The Maze: Europe’s platform rulebook is entering its less glamorous phase: the part where policy becomes operating system. Booking.com, Zalando, and Idealo have warned that the EU’s digital rules risk becoming too complex and disproportionate to manage. The complaint is not only about Brussels paperwork. It is about the product, data, seller, risk, and governance systems that commerce platforms now need to run while still serving travelers, merchants, brands, and shoppers.
The stack is no longer one regulation. The Digital Services Act covers online marketplaces, app stores, social networks, and online travel/accommodation platforms used by EU citizens. For marketplaces, that means duties around seller traceability, illegal-goods reporting, and platform accountability. For very large online platforms, it adds systemic-risk assessments and mitigation duties. The Digital Markets Act then adds a different logic for gatekeepers: contestability, business-user data access, limits on self-preferencing, anti-steering constraints, and rules on contracts outside the platform. These are not abstract legal categories. They touch ranking, ads, seller onboarding, fraud controls, product data, checkout, and partner access.
Commerce platforms are directly inside the large-platform layer. The Commission’s DSA supervision list names Booking.com and Zalando as very large online platforms. Booking.com is listed above the 45 million monthly EU-user threshold, while Zalando is listed at 83.7 million average monthly active users. Both have also faced formal information requests under the DSA supervision process. That matters because ecommerce and travel operators are not being regulated only as retailers or intermediaries. They are being treated as systemic digital infrastructure, with obligations closer to the largest online platforms.
Booking.com now carries an extra gatekeeper burden. The Commission designated Booking as a Digital Markets Act gatekeeper for its online intermediation service in May 2024. That makes the compliance map more layered: DSA duties for platform safety and transparency, DMA duties for market contestability, and still more consumer and fairness obligations around how users buy, cancel, compare, or contract online. The commercial issue is not whether Booking.com can hire lawyers. It is whether the resulting controls can be embedded into product workflows without slowing every seller, hotel, campaign, and customer journey.

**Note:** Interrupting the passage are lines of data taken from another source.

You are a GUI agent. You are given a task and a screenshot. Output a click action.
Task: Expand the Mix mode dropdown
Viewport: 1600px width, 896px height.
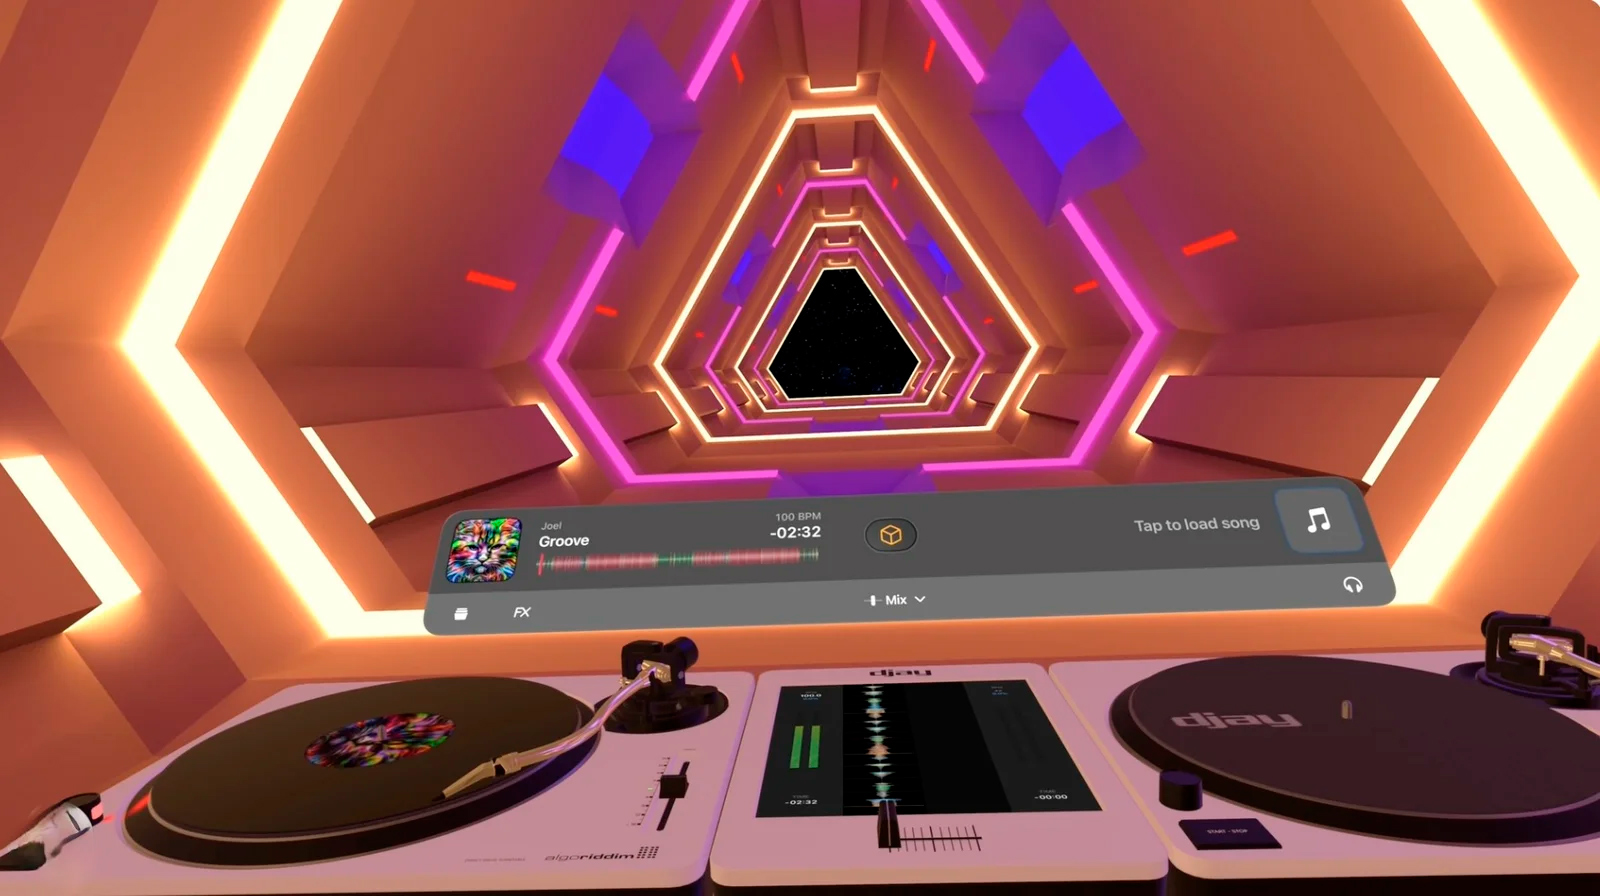895,600
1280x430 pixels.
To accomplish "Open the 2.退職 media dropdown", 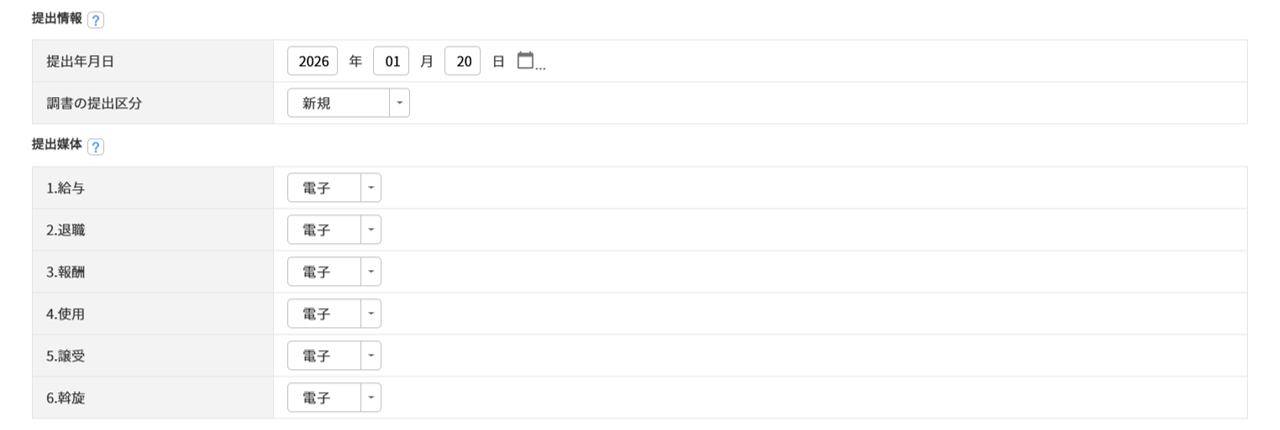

The Digital Fairness Act is the next pressure point. The MLex summary flags the expected Digital Fairness Act as another addition to the rule stack, and the Commission’s official initiative path already exists. The exact final scope still matters. But the direction is clear: Europe is moving from platform conduct rules into consumer-interface fairness. That brings compliance closer to checkout design, cancellation flows, subscriptions, personalization, dark-pattern controls, and how platforms present choice. For a marketplace, those are not legal footnotes. They are conversion mechanics.
Why it matters: Compliance is becoming platform infrastructure. The winners will not be the firms with the loudest Brussels objections. They will be the ones that turn overlapping rules into repeatable systems: product controls, seller governance, audit trails, risk dashboards, data-access workflows, and policy operations that can scale across markets. The danger for operators is not one regulation. It is death by interface review, exception handling, and duplicated governance layers. Europe wants safer, fairer digital markets. Platforms now have to prove they can build that without making commerce slower, less flexible, and more expensive.